The Ministry of Finance of Uganda has proposed a series of tax amendments aimed at boosting nascent businesses, streamlining corporate restructuring, and formalizing the economy, according to a recently published analysis. The seven amendment bills, tabled ahead of the new financial year starting in July, outline the government’s strategy for revenue collection and expenditure.
A key proposal in the Income Tax Amendment Bill 2025 is a three-year income tax holiday for startups established after July 1, 2025, with investment capital not exceeding UGX 500 million (approximately $135,000 USD). Tax experts note this could provide crucial breathing room for new businesses, which often struggle with early tax burdens. However, concerns have been raised about the specific criteria, including the definition of “investment capital” and the implications for businesses established just before the deadline.

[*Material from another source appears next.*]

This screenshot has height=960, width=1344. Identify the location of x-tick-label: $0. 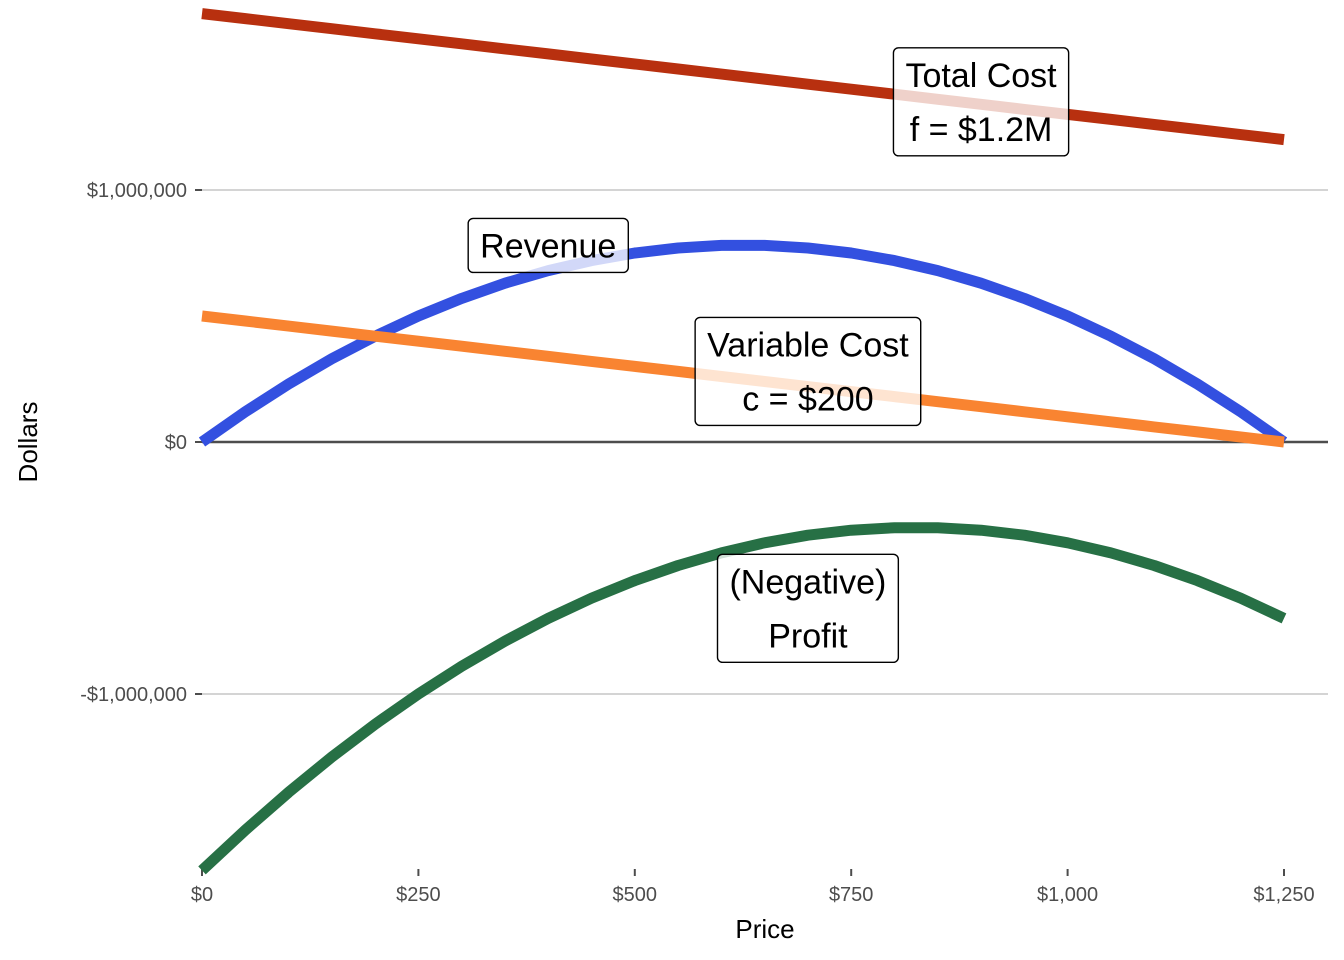
(202, 895).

John Jet Tusabe, director of Tax and Regulatory Services at BDO Uganda, speaking on The Tax Hub Podcast, highlighted the potential benefit but cautioned about the design, which might exclude existing struggling startups. He also pointed out ambiguities regarding filing requirements for these exempted businesses, which could pose challenges for small and medium-sized enterprises (SMEs) without dedicated financial personnel.
Another significant amendment targets “rollover relief” for business reorganizations. Existing rules primarily covered company-to-company asset transfers without triggering capital gains tax. The proposed change extends this relief to individuals transferring assets into a company, provided the ownership remains the same. This aims to facilitate restructuring without imposing tax burdens on what are essentially internal asset movements. However, experts like Tusabe have called for clearer language in the bill to prevent potential disputes with the Uganda Revenue Authority (URA).

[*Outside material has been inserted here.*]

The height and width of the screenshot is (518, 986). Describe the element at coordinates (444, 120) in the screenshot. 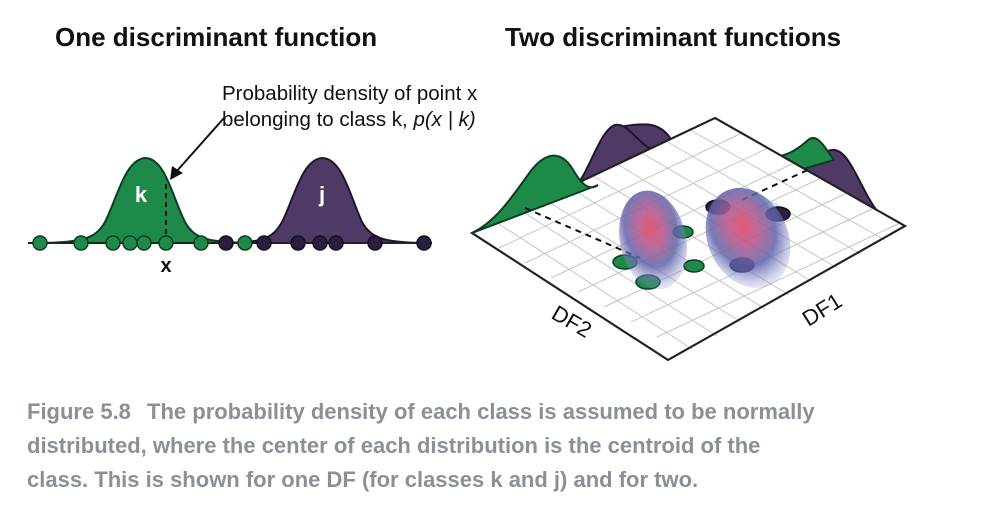

I see `density-formula: p(x | k)` at that location.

The digital service tax has also drawn attention. The proposed amendment excludes non-resident entities earning from digital services provided to their associates in Uganda from the standard five percent digital tax. Instead, these transactions will be subject to the standard 15 percent withholding tax under a different section of the law. Tax analysts suggest this change may be intended to prevent potential tax avoidance within related company structures.
A notable proposal within the Tax Procedure Code is an extension of a COVID-era interest and penalty waiver. Tax expert Bruce Musinguzi, a partner at Kampala Associated Advocates, explained that taxpayers who settle their principal tax between 2025 and 2026 will have associated penalties and interest waived on a pro rata basis. This offers significant relief to businesses burdened by substantial tax arrears and related charges.

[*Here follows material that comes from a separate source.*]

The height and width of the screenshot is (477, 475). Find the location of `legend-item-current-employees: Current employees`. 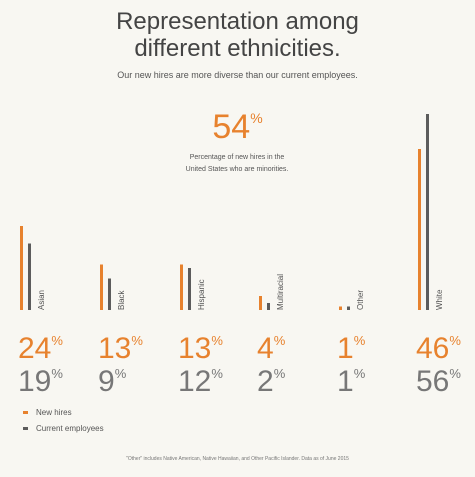

legend-item-current-employees: Current employees is located at coordinates (64, 428).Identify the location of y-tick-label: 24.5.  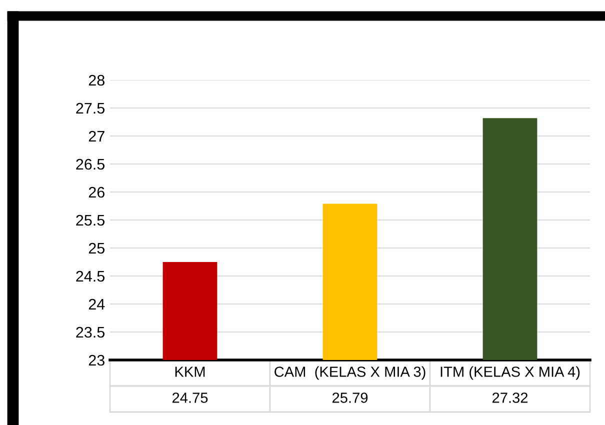
(90, 276).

In a move towards greater formalization, the proposed amendments would link the National Identification Number (NIN) to business operations. If passed, a valid NIN would become a prerequisite for obtaining a trading license, allowing the URA to trace business activities directly to individuals. Foreigners from countries with tax treaties or information-sharing agreements with Uganda could use their local tax IDs; otherwise, registration in Uganda would be required.
The gaming sector also faces increased scrutiny under the proposed changes. All betting platforms would be mandated to connect to a central system linked to individuals’ NINs, effectively ending anonymity in betting activities. Tax experts suggest this will enable the URA to monitor large or frequent betting transactions and assess income tax compliance.
These proposed tax amendments signal Uganda’s intent to foster a more supportive environment for new businesses while simultaneously strengthening tax administration and formalizing various sectors of the economy. The effectiveness of these measures will likely depend on the clarity of the final legislation and its practical implementation.